** Listed records follows **
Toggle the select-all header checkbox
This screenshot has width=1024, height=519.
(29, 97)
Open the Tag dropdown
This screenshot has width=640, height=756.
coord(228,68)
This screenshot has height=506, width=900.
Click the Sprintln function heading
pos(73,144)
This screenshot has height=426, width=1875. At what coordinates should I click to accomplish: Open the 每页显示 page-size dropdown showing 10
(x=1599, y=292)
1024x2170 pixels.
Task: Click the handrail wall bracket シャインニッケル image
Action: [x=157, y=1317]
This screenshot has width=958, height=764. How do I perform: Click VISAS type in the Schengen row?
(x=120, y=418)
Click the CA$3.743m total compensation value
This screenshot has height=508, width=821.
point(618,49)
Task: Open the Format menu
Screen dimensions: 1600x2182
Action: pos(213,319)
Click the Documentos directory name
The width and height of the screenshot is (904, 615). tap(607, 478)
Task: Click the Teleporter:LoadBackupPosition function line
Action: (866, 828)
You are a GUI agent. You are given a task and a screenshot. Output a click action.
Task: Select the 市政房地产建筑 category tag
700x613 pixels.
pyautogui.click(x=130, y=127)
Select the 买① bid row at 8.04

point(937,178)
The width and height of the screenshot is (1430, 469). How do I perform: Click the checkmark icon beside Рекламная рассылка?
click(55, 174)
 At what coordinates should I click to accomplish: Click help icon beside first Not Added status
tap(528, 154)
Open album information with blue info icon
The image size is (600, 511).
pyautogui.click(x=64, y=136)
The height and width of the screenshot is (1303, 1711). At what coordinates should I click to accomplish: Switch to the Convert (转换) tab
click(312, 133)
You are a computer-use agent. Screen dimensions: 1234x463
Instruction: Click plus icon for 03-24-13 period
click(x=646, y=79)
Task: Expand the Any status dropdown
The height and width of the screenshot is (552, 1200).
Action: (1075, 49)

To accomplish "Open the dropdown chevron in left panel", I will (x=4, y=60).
** End of Listed records **
What you will do: Copy out all lines above that include the string "agent".

Result for this exercise:
You are a GUI agent. You are given a task and a screenshot. Output a click action.
You are a computer-use agent. Screen dimensions: 1234x463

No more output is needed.